Hague grant status report, milestones M1/M2

pmichaud on 2009-11-24T14:49:40

Below is the milestone status report I submitted for my Hague Grant; the original grant description is at http://news.perlfoundation.org/2008/11/tpf_awards_first_hague_grant_t.html .

----------

Rakudo Perl and PCT improvements Hague grant status report, milestones M1/M2

This is a milestone report for the "Rakudo Perl and PCT improvements" Hague Grant. Rakudo Perl [1] is a Perl 6 [2] implementation built on top of the Parrot Virtual Machine [3].
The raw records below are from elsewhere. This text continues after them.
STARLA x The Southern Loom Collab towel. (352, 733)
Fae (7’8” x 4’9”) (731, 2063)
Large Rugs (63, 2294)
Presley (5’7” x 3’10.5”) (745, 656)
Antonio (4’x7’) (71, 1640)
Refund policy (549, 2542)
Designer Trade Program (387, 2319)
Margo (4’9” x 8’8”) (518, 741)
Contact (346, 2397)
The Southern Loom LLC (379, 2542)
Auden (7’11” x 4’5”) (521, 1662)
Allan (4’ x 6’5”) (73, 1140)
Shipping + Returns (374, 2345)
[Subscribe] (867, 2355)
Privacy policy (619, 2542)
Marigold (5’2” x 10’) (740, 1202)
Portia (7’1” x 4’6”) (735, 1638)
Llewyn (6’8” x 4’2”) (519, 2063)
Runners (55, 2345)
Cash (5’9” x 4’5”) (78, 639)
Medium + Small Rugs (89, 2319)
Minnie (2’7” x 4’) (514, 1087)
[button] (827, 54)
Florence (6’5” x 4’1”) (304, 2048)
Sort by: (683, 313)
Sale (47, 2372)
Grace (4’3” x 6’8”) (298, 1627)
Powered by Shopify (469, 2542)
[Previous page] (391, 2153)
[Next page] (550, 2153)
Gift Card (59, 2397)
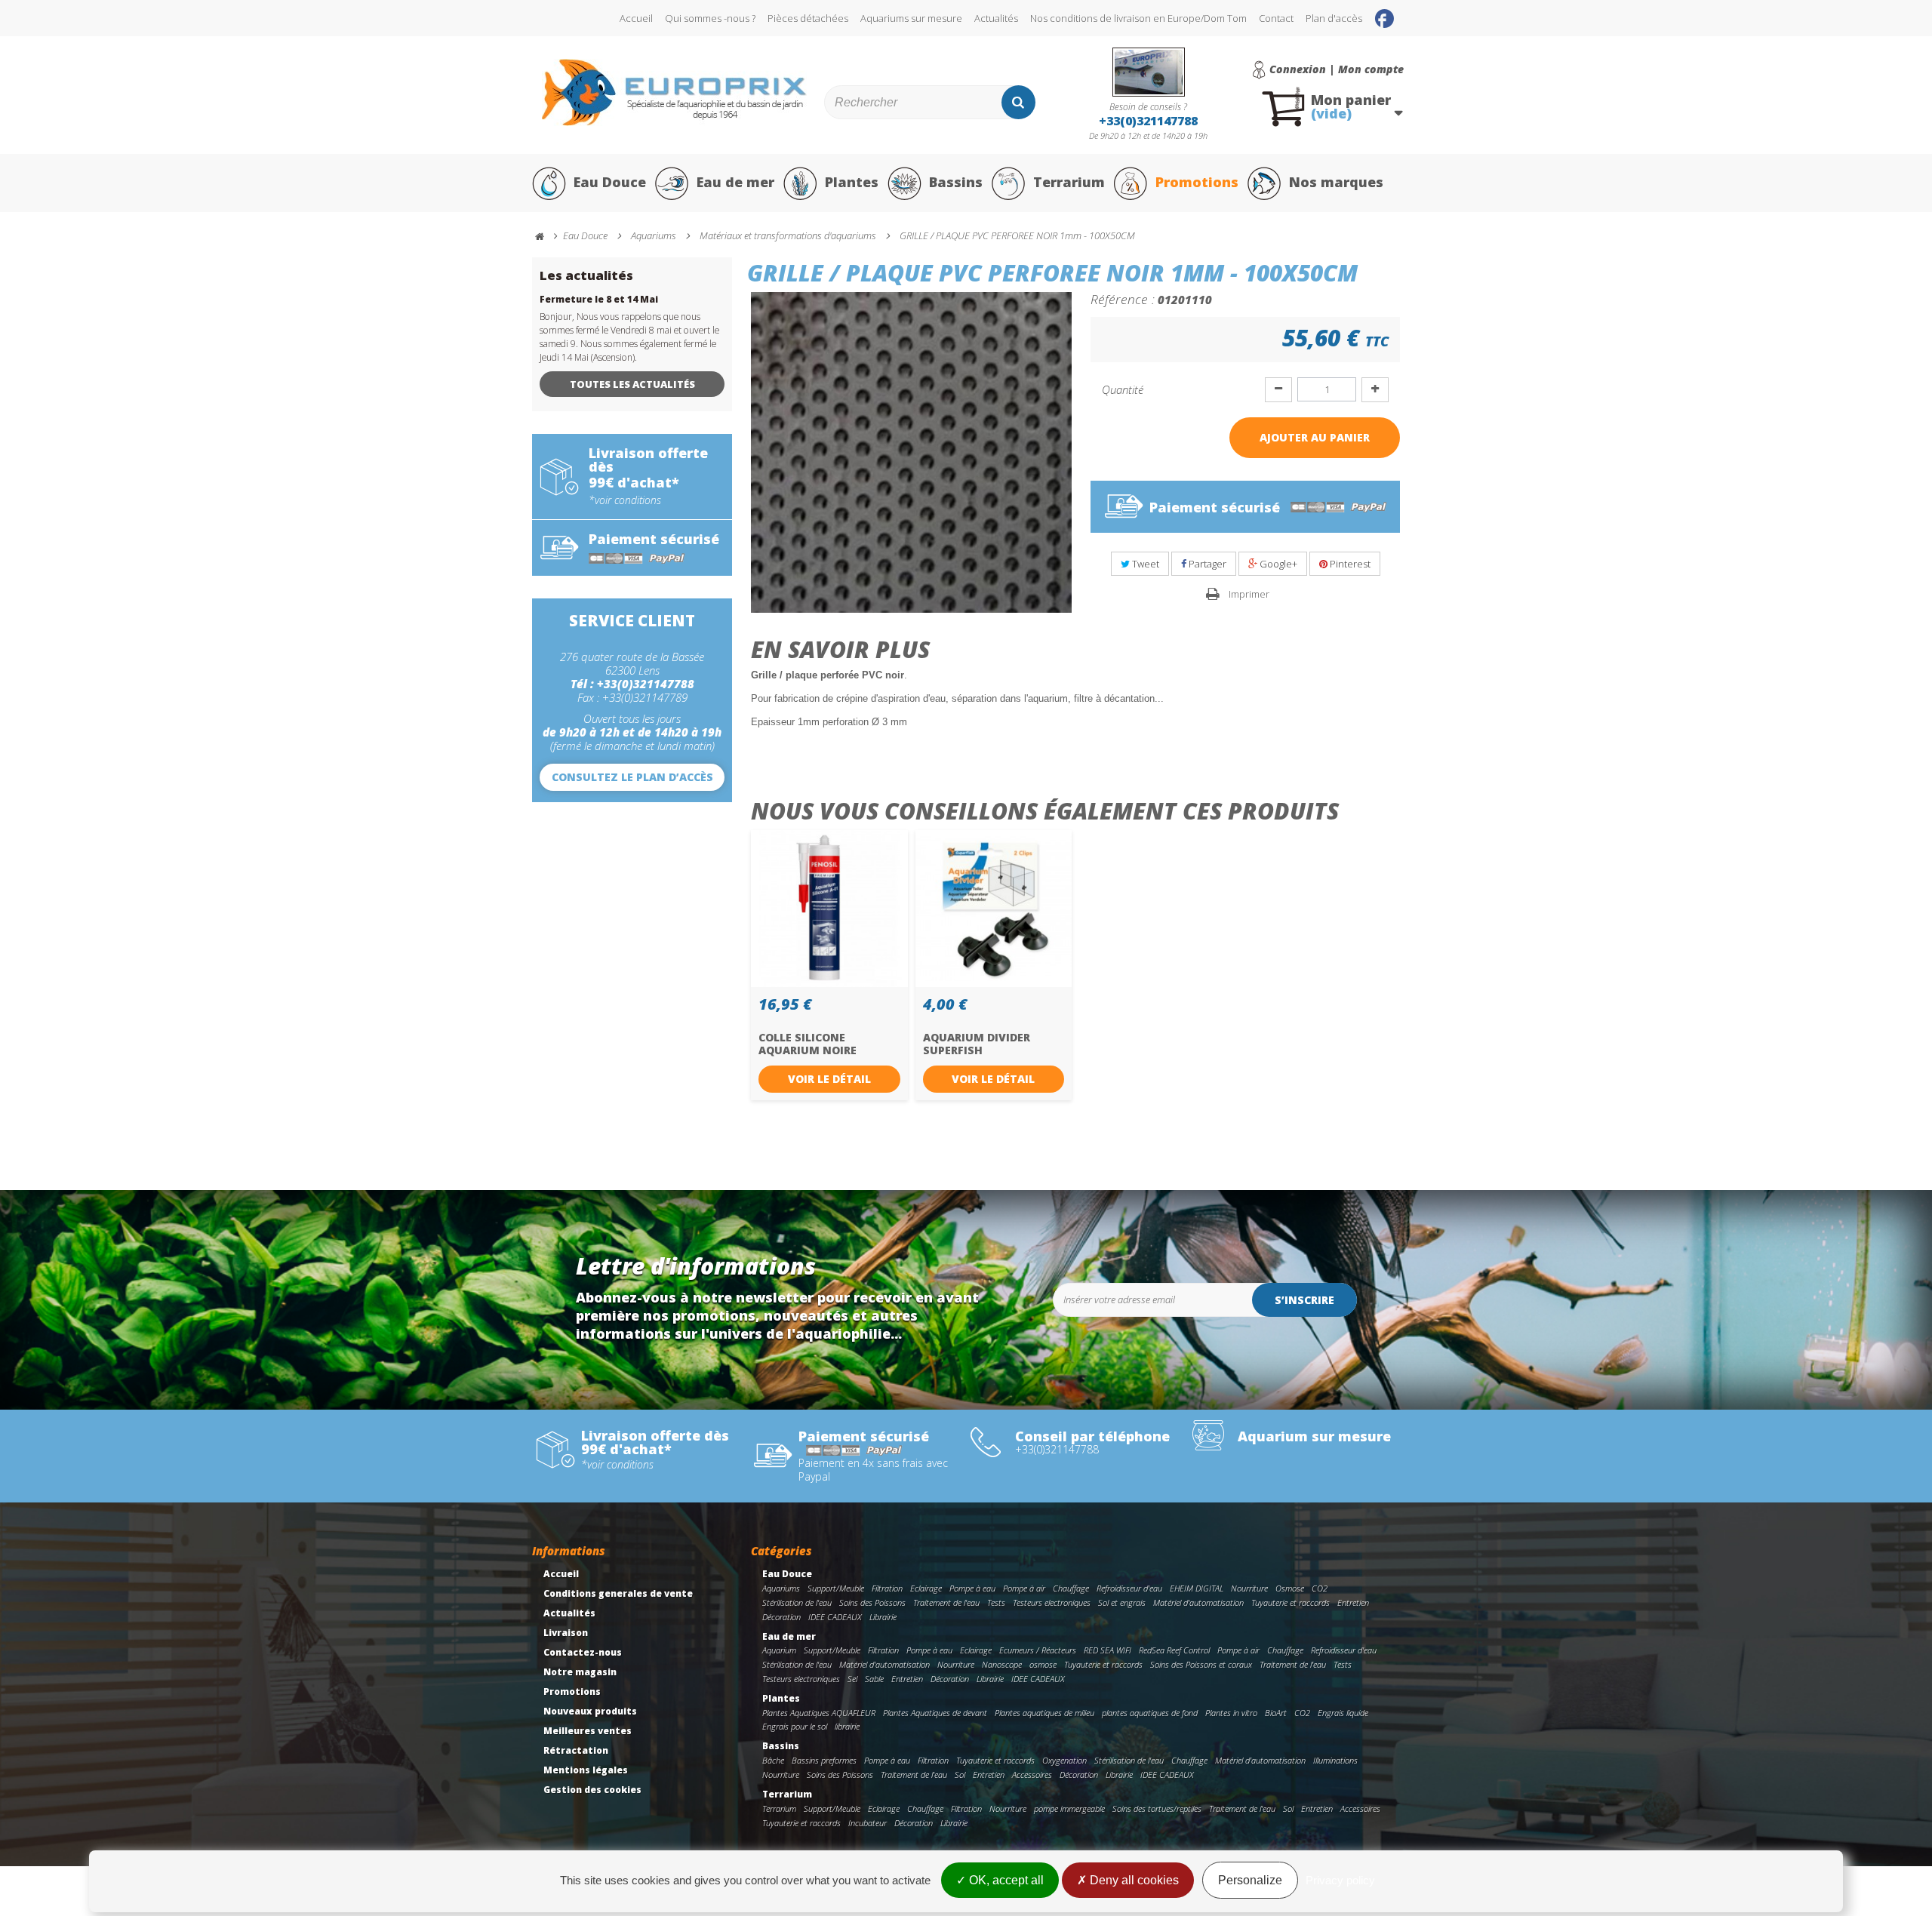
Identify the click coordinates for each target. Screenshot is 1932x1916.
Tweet (1144, 563)
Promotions (1196, 182)
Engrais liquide (1343, 1712)
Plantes (851, 182)
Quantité (1122, 389)
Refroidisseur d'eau (1129, 1588)
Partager (1206, 563)
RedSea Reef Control (1174, 1650)
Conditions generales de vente (618, 1593)
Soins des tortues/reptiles (1156, 1808)
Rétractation (575, 1750)
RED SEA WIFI (1107, 1650)
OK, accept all (1005, 1880)
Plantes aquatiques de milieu (1044, 1712)
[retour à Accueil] (546, 236)
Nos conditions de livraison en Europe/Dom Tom (1138, 18)
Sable (874, 1678)
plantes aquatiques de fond (1150, 1712)
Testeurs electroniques (1052, 1602)
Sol (960, 1774)
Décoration (781, 1616)
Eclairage (926, 1588)
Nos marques (1336, 182)
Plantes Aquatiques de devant (935, 1712)
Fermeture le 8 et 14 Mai (599, 299)
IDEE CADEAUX (835, 1616)
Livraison (565, 1632)
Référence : (1123, 299)
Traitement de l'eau (946, 1602)
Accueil (636, 18)
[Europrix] (674, 92)
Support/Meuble (836, 1588)
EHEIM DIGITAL (1196, 1588)
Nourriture (1249, 1588)
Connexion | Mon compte (1336, 69)
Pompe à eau (972, 1588)
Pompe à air (1024, 1588)
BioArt (1276, 1712)
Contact (1276, 18)
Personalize (1250, 1880)
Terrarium (1069, 182)
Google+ (1277, 563)
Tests (996, 1602)
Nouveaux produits (590, 1711)
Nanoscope (1002, 1664)
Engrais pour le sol (794, 1726)
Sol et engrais (1122, 1602)
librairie (847, 1726)
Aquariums (781, 1588)
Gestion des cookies (592, 1789)
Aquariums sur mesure (911, 18)
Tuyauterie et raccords (1290, 1602)
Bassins (956, 182)
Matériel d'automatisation (1198, 1602)
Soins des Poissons (872, 1602)
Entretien (1353, 1602)
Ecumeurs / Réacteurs (1037, 1650)
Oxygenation (1064, 1760)
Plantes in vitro (1231, 1712)
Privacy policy (1340, 1880)
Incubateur (867, 1822)
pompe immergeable (1069, 1808)
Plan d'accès (1334, 18)
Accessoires (1032, 1774)
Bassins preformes (824, 1760)
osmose (1043, 1664)
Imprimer (1249, 594)
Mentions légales (585, 1770)
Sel (852, 1678)
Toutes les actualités (632, 384)
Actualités (996, 18)
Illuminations (1335, 1760)
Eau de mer (735, 182)
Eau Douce (610, 182)
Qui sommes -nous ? (710, 18)
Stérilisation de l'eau (797, 1602)
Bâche (773, 1760)
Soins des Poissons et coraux (1201, 1664)
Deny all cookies (1133, 1880)
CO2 (1319, 1588)
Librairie (883, 1616)
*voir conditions (625, 500)
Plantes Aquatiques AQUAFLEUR (818, 1712)
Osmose (1289, 1588)
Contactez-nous (582, 1652)
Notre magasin (580, 1671)
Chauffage (1071, 1588)
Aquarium (779, 1650)
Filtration (887, 1588)
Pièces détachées (808, 18)
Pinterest (1349, 563)
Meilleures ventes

The overall purpose of this grant is to design and implement the components needed to align Rakudo Perl's parsing parsing more closely with the current Perl 6 specification and to increase the level of Perl 6 code used to implement the compiler itself.

This report focuses on the completion of the deliverables needed for milestones M1 and M2 in the grant description [4], and marks the "halfway" checkpoint for the grant. Originally this checkpoint was expected to be reached in early 2009, but significant changes to Parrot, Rakudo, and Perl 6 in the months shortly after this grant was awarded delayed progress on some M1 and M2 items until later in 2009. However, progress on many other items in the grant were on time or accelerated, such that even though this is officially the "halfway" checkpoint report, in reality almost all grant deliverables are completed, and the "final" report for this grant can be expected in December 2009.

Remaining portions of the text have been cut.